Landlords set to slash spending on property as tax burden increases
The average landlord now spends £3,632 per year in running costs per individual property, before tax or mortgage interest, according to specialist mortgage lender Kent Reliance, part of OneSavings Bank.
The sum accounts for a third of rental income and has rocketed by a quarter since the start of 2007, an estimated rise of £714.
Of this cost, £1,025 is spent on maintenance, repairs and servicing, with £870 spent on letting agent fees per property. A typical landlord spends £374 per property each year in ground rents and service charges.
Insurance typically costs £181, and legal and accountancy fees £121, while administrative and license fees add another £41 per year. A further £652 is lost in void periods each year.

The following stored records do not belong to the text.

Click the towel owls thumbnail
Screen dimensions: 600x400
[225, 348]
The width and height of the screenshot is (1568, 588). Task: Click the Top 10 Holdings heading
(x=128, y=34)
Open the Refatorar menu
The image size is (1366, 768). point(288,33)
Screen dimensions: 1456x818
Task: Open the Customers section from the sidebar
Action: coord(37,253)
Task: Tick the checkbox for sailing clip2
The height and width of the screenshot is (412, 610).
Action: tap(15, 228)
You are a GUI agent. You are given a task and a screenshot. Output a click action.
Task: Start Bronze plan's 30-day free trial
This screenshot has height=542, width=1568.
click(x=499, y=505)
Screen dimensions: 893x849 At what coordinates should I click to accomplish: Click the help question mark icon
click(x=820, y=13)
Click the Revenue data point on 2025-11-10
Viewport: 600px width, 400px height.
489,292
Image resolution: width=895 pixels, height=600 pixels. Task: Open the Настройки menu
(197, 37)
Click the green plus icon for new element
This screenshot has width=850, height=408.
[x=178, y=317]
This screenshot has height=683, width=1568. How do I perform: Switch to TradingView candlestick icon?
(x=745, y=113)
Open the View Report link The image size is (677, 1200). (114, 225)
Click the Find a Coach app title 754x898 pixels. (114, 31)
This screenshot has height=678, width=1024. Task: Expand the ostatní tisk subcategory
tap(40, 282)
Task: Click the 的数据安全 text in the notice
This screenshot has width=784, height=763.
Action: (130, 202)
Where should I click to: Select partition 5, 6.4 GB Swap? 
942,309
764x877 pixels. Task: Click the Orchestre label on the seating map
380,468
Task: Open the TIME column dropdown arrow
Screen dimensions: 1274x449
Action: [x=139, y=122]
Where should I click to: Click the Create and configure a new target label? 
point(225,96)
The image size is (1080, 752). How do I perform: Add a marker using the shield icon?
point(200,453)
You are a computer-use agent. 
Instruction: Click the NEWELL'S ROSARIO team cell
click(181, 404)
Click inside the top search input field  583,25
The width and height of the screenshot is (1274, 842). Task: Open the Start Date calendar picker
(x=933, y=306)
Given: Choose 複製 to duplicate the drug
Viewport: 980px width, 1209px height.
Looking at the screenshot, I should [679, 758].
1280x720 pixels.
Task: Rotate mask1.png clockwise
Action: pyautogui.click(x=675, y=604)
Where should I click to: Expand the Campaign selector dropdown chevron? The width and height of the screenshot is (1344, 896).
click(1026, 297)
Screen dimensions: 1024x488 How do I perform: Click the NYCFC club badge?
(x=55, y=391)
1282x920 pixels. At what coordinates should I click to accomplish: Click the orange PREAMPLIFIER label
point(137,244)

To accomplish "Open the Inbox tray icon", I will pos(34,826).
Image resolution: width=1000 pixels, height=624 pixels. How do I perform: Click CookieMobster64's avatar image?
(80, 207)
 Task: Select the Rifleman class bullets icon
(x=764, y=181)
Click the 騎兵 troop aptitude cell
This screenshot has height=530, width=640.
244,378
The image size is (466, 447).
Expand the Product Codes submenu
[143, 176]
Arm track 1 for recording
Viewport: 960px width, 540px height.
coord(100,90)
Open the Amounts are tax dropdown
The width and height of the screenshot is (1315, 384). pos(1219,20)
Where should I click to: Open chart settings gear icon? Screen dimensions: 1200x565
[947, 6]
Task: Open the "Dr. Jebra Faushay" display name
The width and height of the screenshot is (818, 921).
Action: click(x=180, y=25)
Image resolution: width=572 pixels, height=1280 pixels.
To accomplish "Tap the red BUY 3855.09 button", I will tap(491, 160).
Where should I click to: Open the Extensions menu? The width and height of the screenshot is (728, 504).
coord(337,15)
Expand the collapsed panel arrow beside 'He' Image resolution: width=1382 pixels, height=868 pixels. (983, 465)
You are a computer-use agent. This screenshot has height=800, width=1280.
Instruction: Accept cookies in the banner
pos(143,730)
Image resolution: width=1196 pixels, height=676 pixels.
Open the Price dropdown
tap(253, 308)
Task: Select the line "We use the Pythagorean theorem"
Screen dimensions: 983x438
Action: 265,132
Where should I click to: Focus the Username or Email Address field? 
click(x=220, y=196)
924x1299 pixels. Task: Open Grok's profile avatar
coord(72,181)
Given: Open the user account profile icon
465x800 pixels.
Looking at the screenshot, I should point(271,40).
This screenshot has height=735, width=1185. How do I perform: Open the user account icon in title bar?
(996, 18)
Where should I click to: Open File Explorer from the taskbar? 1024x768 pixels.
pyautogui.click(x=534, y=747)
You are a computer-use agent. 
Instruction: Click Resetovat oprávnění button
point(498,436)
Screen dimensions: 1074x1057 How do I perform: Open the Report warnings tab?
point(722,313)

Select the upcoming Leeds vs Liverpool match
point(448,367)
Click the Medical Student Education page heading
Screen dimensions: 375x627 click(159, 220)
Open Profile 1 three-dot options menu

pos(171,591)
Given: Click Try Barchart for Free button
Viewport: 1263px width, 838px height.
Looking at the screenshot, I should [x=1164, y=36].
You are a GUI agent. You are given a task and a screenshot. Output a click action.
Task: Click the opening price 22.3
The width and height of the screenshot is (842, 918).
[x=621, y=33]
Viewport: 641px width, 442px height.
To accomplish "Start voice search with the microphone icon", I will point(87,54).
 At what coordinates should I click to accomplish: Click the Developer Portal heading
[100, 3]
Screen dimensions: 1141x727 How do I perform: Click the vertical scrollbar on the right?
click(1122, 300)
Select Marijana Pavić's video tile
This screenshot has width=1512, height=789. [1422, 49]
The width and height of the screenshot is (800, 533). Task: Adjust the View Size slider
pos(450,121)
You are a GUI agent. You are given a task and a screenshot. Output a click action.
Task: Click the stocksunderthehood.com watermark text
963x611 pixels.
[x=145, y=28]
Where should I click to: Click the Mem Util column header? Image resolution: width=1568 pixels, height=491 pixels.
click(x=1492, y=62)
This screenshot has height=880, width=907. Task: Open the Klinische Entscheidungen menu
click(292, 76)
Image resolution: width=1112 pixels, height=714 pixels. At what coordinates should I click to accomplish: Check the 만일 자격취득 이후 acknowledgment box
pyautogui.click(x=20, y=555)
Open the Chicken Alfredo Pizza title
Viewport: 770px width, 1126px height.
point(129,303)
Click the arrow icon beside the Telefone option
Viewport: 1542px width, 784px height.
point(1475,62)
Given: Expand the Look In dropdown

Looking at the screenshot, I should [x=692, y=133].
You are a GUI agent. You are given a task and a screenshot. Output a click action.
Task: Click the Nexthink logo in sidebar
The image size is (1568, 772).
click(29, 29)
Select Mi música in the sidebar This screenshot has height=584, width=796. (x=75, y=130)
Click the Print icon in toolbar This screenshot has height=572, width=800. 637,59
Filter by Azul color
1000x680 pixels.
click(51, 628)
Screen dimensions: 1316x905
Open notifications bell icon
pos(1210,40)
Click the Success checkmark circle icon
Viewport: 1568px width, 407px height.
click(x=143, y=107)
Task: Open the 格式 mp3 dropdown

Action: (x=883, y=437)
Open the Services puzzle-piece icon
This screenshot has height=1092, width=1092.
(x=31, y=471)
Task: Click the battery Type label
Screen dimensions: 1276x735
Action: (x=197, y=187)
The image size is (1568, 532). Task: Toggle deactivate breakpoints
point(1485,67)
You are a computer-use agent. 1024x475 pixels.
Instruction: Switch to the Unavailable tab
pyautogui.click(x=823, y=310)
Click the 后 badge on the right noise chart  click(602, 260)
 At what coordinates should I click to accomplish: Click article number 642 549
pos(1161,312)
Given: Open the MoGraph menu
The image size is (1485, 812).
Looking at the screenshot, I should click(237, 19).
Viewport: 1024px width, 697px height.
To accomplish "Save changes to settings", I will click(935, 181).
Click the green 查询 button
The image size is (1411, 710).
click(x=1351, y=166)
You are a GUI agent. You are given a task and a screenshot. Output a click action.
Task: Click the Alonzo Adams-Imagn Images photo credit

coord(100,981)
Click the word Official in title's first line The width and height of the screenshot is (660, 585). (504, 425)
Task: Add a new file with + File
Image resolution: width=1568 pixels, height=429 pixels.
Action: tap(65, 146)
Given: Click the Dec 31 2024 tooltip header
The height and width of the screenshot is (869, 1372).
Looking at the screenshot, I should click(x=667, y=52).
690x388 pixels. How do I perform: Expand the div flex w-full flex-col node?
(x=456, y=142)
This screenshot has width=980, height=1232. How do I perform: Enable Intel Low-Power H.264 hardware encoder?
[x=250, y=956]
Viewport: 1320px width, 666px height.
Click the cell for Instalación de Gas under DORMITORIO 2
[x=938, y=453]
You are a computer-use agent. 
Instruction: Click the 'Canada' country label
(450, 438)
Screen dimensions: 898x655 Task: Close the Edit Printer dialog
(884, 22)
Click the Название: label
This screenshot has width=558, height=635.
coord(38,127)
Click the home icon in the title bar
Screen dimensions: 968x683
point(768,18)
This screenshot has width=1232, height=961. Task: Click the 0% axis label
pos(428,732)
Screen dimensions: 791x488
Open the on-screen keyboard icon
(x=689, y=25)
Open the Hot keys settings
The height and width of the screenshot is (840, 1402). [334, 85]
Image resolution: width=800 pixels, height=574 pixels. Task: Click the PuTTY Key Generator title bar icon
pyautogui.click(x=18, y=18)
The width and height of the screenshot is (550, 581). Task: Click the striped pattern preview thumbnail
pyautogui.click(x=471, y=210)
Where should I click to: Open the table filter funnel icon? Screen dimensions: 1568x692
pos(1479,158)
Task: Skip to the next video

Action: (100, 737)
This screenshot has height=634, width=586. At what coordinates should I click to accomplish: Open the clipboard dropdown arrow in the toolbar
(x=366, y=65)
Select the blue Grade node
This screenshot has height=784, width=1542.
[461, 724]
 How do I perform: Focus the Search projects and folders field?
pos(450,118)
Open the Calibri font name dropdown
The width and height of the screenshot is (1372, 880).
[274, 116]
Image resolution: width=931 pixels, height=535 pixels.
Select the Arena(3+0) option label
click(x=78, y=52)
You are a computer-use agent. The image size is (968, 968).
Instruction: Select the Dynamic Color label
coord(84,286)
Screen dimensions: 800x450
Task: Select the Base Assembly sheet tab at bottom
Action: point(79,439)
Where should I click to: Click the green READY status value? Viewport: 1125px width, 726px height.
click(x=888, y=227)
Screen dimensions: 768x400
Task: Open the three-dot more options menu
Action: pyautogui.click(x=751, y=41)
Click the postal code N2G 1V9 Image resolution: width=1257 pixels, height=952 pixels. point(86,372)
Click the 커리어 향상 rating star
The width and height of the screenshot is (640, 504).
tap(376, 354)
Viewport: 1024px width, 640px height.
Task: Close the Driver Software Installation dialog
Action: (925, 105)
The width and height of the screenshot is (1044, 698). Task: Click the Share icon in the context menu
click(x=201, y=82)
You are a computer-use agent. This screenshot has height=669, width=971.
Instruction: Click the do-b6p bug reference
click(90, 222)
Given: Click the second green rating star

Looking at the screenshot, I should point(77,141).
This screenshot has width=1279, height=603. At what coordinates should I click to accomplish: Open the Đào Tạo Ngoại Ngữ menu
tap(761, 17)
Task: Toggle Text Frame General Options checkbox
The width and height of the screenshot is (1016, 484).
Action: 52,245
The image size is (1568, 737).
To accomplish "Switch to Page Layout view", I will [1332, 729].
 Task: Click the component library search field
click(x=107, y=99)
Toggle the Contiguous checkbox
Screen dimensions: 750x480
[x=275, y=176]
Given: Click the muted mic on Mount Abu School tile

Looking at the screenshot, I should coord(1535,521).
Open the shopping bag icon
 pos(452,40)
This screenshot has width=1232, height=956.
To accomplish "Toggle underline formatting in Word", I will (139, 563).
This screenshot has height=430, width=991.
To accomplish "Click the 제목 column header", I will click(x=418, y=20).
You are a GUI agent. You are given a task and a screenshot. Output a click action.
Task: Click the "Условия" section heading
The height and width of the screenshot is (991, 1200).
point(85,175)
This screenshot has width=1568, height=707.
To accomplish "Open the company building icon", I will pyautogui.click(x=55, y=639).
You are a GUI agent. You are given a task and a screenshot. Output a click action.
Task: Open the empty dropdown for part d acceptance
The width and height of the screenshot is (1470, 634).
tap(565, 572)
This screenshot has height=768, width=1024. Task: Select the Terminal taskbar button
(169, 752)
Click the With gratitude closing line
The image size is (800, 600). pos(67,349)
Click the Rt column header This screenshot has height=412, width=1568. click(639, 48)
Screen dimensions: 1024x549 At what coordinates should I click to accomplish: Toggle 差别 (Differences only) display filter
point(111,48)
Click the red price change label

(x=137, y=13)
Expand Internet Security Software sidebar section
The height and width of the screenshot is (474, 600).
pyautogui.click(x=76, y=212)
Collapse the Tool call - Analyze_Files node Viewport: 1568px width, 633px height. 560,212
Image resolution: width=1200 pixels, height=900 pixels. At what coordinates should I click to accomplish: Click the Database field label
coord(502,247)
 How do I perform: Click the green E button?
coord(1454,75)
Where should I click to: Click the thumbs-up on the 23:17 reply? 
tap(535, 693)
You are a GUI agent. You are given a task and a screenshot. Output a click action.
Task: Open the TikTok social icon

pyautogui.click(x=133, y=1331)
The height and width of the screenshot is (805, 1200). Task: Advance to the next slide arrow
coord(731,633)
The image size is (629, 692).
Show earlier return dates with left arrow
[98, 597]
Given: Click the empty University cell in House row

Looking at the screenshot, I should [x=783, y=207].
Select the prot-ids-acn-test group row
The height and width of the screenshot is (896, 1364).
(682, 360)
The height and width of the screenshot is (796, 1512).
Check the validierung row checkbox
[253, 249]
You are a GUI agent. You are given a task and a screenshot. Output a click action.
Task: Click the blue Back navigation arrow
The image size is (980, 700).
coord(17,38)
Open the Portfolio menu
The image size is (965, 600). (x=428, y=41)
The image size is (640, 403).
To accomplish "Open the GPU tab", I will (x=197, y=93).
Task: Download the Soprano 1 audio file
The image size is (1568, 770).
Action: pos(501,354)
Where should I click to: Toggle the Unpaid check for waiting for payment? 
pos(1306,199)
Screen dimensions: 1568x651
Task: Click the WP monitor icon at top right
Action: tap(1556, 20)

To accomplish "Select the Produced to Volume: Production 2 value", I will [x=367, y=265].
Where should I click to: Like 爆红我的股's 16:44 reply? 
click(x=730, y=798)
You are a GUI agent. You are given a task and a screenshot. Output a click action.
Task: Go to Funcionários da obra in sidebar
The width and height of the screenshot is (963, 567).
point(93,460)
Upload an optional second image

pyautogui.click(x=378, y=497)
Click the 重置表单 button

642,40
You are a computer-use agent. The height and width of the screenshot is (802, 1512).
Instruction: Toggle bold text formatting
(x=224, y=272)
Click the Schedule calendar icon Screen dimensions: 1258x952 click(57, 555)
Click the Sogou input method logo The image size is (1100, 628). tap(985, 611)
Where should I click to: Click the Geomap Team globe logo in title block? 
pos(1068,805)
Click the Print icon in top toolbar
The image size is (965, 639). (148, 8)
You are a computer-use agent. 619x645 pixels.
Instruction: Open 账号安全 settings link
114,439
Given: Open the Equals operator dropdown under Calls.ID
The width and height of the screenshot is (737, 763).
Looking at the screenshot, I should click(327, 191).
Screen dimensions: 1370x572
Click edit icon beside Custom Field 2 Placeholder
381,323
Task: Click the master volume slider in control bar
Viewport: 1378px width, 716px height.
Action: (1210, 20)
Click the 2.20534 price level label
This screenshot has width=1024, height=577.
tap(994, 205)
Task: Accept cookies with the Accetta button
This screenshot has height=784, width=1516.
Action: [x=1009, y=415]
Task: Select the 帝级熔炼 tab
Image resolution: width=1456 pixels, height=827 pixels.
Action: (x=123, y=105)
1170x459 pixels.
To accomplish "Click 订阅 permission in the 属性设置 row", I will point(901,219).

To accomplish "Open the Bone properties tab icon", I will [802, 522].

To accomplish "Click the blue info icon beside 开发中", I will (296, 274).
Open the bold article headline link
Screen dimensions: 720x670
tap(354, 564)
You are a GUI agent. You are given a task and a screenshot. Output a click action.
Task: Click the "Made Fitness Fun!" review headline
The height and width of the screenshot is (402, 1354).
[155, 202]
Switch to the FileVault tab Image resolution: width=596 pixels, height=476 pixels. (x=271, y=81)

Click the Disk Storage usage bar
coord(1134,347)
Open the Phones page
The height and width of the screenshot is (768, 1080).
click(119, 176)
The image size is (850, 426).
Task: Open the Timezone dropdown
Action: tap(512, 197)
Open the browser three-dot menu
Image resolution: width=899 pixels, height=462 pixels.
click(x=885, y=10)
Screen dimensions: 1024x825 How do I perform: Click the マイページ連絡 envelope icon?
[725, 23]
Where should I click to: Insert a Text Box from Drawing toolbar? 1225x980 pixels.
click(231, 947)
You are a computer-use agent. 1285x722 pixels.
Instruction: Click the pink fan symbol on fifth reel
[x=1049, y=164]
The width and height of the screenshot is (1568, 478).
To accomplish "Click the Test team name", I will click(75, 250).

All of this spending by landlords means they currently contribute £15.9bn to the economy, supporting thousands of jobs across the property industry. This has more than doubled from an estimated £7.1bn in 2007, owing to the rapid growth of the private rented sector and climbing costs per property. However, many are set to slash spending as their tax burden rises.
Over a third of landlords are looking to cut their annual spending to offset tax hikes, a move that will hit the tradesmen and professionals that support the property industry.
Property upkeep and maintenance was the most popular area identified by landlords (17%) for potential cost cutting, followed by letting agent fees and mortgage costs (both 10%). Those landlords anticipate they will reduce spending on letting agent fees by 28%, property maintenance and servicing by 21% and mortgage costs by 15%.
This will impact the industries and jobs that depend on landlords for revenues. Across the private rented sector, total planned cuts would reduce spending by more than £500m each year.
John Eastgate, sales and marketing director of OneSavings Bank, said: “Landlords may seem like an easy target for political point scoring, but they play a vital role in the economy. Not only do they house a huge proportion of the country’s workforce, bridging the housing demand and supply gap, their spending supports thousands of jobs – whether builders, cleaners, lawyers and accountants or letting agents.
“Trying to tackle the housing crisis by targeting landlords with punitive taxes is very simple and politically highly palatable, but has unintended consequences. Either it means less work for all those who support the property industry, or it means tenants will have to foot the bill for the government’s tax raid, or both.”